§ YOUR OBJECTIVE
Rewrite the records from the line that contains "You are a computer-use agent. 1916x1038" up to and including the line that contains "pos(1908,139)", with the requests kept, and increase every number in the answer coordinates by 113.

>> begin

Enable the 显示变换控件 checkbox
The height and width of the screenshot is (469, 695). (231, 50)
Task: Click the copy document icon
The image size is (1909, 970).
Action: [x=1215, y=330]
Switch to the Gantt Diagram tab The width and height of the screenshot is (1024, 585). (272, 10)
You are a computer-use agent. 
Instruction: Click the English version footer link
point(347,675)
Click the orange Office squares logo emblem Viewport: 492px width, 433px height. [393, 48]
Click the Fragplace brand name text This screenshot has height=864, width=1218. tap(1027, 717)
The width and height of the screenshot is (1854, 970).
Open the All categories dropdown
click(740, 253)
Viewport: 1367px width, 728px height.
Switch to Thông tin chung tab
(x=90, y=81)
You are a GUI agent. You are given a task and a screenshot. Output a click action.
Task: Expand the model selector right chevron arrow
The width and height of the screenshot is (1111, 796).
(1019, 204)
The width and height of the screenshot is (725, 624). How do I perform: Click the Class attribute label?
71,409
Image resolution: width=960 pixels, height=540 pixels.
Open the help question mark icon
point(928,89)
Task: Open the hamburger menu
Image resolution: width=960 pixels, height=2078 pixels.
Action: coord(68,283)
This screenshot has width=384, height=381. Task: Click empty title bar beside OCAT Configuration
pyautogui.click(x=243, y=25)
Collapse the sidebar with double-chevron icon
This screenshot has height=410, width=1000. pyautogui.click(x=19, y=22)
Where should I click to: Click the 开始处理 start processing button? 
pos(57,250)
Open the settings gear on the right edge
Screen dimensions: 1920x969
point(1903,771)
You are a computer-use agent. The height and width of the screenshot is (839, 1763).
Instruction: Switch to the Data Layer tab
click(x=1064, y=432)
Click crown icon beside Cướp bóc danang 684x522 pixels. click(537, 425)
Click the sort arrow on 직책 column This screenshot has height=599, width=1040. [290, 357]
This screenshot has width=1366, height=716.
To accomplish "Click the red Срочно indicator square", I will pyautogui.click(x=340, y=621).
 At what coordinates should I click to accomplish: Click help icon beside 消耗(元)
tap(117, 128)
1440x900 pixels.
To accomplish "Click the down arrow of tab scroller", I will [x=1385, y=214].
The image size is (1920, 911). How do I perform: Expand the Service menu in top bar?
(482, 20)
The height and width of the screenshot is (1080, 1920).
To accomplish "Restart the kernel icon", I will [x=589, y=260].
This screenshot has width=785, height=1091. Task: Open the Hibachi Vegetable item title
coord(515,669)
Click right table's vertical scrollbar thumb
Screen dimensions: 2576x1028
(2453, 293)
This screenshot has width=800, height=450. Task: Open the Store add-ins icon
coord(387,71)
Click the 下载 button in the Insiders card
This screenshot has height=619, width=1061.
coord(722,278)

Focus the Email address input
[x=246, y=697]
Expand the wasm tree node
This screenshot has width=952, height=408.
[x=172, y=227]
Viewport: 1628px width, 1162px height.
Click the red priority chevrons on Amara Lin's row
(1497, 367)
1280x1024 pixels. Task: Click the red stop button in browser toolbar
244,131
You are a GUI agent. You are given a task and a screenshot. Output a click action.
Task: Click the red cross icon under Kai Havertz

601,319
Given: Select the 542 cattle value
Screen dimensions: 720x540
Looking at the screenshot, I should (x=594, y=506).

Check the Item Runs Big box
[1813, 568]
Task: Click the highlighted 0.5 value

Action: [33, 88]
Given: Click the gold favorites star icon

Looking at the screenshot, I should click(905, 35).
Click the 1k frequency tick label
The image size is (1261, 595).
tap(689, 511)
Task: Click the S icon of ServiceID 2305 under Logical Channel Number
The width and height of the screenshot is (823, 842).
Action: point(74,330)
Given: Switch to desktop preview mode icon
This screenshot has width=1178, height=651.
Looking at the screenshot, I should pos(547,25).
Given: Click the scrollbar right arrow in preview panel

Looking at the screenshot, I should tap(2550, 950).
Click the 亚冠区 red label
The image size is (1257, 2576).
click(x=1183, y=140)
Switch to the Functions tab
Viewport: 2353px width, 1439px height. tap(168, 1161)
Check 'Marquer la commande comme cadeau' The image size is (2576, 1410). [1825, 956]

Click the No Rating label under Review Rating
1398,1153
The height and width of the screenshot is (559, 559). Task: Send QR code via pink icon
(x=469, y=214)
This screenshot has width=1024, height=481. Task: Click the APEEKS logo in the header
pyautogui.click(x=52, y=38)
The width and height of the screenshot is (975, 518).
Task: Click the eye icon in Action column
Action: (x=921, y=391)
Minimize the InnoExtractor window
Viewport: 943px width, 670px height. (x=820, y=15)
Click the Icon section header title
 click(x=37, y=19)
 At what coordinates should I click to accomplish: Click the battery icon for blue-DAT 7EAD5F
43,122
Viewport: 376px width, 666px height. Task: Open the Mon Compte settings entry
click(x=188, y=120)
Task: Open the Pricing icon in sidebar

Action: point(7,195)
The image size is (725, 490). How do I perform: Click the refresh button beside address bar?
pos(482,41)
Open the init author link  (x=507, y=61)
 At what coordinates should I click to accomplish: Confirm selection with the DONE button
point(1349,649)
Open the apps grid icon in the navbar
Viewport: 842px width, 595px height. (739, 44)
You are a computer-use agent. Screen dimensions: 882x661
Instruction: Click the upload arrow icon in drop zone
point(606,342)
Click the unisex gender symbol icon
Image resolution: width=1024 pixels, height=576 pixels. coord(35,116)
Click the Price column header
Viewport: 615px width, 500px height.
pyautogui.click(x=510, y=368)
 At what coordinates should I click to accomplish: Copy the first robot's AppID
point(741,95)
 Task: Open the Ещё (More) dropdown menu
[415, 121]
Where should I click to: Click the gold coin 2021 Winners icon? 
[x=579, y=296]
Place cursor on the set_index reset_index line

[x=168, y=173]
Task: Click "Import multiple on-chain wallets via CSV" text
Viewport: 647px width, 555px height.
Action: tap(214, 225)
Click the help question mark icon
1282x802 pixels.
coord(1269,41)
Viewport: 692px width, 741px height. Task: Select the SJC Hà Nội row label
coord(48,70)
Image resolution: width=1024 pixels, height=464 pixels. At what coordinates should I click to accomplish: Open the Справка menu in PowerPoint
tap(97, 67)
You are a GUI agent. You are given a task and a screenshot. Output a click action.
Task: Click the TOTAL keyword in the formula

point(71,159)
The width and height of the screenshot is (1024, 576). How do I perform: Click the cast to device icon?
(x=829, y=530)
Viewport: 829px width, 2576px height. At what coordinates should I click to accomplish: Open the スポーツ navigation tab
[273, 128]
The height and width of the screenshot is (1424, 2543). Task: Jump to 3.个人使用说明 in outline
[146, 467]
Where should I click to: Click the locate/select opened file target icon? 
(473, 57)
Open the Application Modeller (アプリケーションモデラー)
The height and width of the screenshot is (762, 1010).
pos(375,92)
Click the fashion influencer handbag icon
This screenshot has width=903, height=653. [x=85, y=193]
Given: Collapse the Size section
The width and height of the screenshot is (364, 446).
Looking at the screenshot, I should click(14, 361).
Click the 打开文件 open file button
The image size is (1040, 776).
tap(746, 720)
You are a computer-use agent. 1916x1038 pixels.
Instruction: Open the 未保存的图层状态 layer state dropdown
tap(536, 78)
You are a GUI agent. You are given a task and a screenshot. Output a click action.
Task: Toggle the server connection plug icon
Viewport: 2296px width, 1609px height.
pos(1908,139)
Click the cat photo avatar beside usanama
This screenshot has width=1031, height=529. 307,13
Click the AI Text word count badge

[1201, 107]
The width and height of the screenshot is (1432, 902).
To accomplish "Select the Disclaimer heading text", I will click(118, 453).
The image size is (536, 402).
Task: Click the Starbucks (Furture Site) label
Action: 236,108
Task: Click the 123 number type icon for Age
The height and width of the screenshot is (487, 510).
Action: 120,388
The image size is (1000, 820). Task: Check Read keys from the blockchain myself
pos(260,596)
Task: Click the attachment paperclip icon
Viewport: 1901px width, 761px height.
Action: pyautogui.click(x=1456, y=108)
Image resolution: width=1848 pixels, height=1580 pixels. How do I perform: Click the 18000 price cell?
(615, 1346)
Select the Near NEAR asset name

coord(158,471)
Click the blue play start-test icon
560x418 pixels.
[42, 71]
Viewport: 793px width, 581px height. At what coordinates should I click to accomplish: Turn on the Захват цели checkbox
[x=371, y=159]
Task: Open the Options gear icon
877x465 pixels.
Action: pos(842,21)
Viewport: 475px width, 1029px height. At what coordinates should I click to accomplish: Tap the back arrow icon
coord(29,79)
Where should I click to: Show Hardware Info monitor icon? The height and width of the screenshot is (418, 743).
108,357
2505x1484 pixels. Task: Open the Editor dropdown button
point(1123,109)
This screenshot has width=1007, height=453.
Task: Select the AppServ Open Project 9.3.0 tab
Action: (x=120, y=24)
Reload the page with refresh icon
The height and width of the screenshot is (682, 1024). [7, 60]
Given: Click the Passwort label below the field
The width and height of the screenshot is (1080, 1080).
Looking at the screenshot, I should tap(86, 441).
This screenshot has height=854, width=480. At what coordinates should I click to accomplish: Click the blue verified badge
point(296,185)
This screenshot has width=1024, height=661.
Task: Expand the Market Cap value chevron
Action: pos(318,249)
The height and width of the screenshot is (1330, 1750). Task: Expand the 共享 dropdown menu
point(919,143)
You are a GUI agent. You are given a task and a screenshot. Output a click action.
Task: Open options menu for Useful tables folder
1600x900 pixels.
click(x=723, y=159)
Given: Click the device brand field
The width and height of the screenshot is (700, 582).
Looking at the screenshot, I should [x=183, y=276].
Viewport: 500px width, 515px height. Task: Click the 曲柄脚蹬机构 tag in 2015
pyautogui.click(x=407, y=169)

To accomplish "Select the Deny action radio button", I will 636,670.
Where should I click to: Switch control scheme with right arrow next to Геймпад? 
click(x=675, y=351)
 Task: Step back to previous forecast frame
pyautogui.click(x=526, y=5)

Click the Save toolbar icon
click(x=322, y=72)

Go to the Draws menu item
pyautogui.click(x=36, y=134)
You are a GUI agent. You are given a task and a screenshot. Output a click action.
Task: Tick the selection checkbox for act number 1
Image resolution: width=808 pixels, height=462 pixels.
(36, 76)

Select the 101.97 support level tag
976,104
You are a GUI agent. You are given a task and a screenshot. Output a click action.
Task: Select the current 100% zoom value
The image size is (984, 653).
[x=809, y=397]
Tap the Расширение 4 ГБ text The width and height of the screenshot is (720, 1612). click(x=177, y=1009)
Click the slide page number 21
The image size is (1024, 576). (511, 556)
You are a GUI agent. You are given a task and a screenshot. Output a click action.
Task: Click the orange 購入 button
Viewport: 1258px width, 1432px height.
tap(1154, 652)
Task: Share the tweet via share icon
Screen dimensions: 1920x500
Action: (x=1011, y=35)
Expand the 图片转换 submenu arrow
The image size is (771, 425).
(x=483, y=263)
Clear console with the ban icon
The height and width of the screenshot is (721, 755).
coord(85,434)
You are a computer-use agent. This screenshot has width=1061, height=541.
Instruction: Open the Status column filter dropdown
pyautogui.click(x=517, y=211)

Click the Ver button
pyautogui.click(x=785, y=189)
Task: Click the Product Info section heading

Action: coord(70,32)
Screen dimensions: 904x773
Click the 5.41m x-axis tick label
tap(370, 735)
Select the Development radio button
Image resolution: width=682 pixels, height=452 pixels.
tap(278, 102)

>> end

§ SOLUTION TO THIS TASK
You are a computer-use agent. 1916x1038 pixels.
Instruction: Open the 未保存的图层状态 layer state dropdown
tap(649, 191)
You are a GUI agent. You are given a task and a screenshot. Output a click action.
Task: Toggle the server connection plug icon
Viewport: 2296px width, 1609px height.
pos(2021,252)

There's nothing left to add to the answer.